La principale recommandation d’action de ce mémo est que les hypothèses de ce mémo soient évaluées en développant certaines mesures explicites de « l’importance pour IBM » des utilisateurs non spécialistes de l’informatique (pour cette année et les années futures). Si ces non-spécialistes ont une valeur commerciale importante pour IBM, alors le mémo peut suggérer un cadre analytique pour le développement futur du programme.

Le nouveau public d’utilisateurs

Ce mémo part du principe qu’IBM parviendra à élargir le nombre d’utilisateurs des systèmes actuels et que ces utilisateurs ne deviendront pas des experts en informatique mais utiliseront simplement les services informatiques dans le cadre de leur travail quotidien.

Ce mémorandum ne défend pas la mise en œuvre à grande échelle de terminaux de calcul en ligne, de systèmes de recherche d’informations ou de machines pour l’enseignement par ordinateur.
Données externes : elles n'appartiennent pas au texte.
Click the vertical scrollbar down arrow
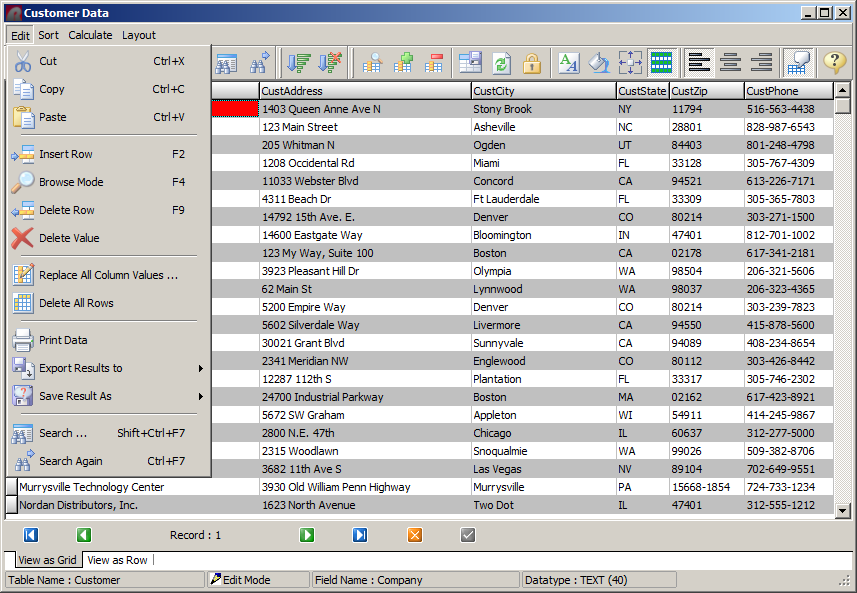The height and width of the screenshot is (593, 857). point(843,510)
Le développement commercial de ces applications renforcerait, je pense, considérablement la position adoptée dans le mémo et des références ont été faites à ces applications. Mais les conclusions de la note ne dépendent pas du développement commercial d’une de ces applications futures et sont formulées dans le contexte de l’équipement actuel et des modes d’accès actuels à l’ordinateur.
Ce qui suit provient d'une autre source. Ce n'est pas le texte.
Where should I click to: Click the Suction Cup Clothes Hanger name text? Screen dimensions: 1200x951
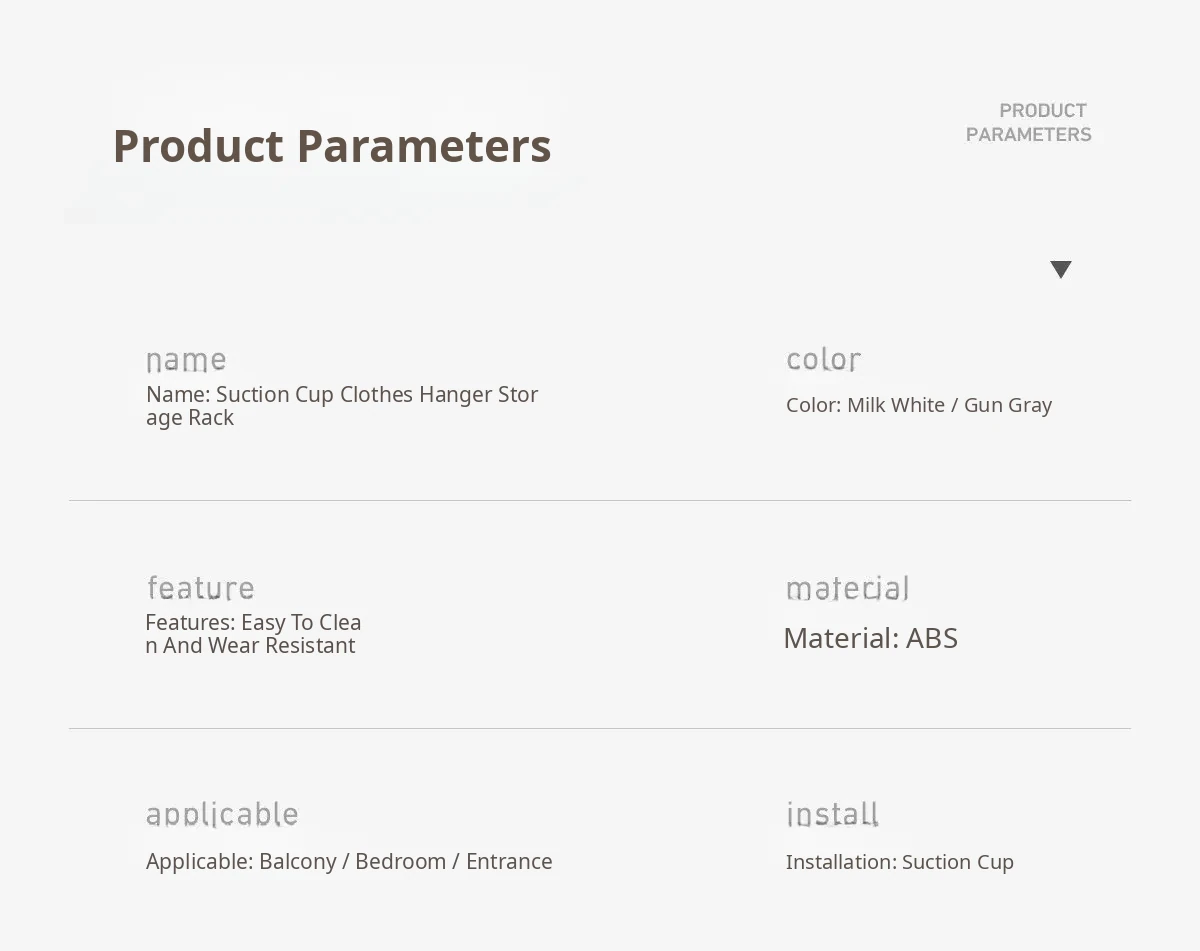tap(342, 406)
Le nouveau public d’utilisateurs se distingue donc par sa taille, son contact occasionnel avec les services informatiques, son manque d’expertise en matière d’informatique, et aussi par la diversité des fonctions que les services informatiques jouent dans ses activités professionnelles individuelles.

Le nouvel environnement commercial

IBM s’est toujours intéressée et préoccupée de l’efficacité et du bien-être des utilisateurs de ses équipements et services. Bien que ces utilisateurs n’aient que rarement, voire jamais, payé eux-mêmes les factures de location, IBM a toujours compris que si ces utilisateurs trouvaient leurs habitudes d’utilisation désagréables ou inefficientes, les entreprises clientes en seraient éventuellement affectées et les activités d’IBM en souffriraient.

Quelles sont les caractéristiques de l’utilisateur non spécialiste de l’informatique qui laisse supposer qu’IBM doit établir une nouvelle relation commerciale avec lui ?

Un grand nombre potentiel d’utilisateurs non spécialistes

Plus que tout, c’est le grand nombre potentiel d’utilisateurs non spécialistes de l’informatique qui me fait penser qu’une nouvelle relation commerciale doit être développée par IBM. On ne peut pas traiter un million de personnes de la même manière que dix mille.

Une part de la confiance qu’un petit nombre d’individus dans une entreprise utilisatrice d’ordinateurs accordait au fait d’être servi par un employé d’IBM qu’ils connaissaient personnellement, doit être remplacée par la conviction pour un plus grand nombre de personnes qu’elles seront servies par une personne qu’elles n’ont jamais rencontrée auparavant et qu’elles ne rencontreront peut-être jamais plus. Le traitement des préoccupations individuelles de dirigeants, auparavant réalisable par chaque vendeur, doit maintenant être fait plus explicitement et publiquement dans les échanges avec des publics d’utilisateurs plus larges.

Même le retour d’information sur les attitudes, les problèmes et les attentes des clients à l’égard d’IBM, qui pouvait auparavant être obtenu à partir des rapports des vendeurs, doit maintenant être récolté de manière plus attentive et plus explicite à partir de l’analyse des études des groupes d’utilisateurs.

Enfin, même les arguments de vente sont moins faciles à livrer par un vendeur lorsqu’un large public d’utilisateurs constitue l’acheteur potentiel. Là encore, une sorte d’indétermination s’insinue dans le tableau à mesure que le nombre de personnes augmente et que le contact direct entre le personnel et les acheteurs diminue.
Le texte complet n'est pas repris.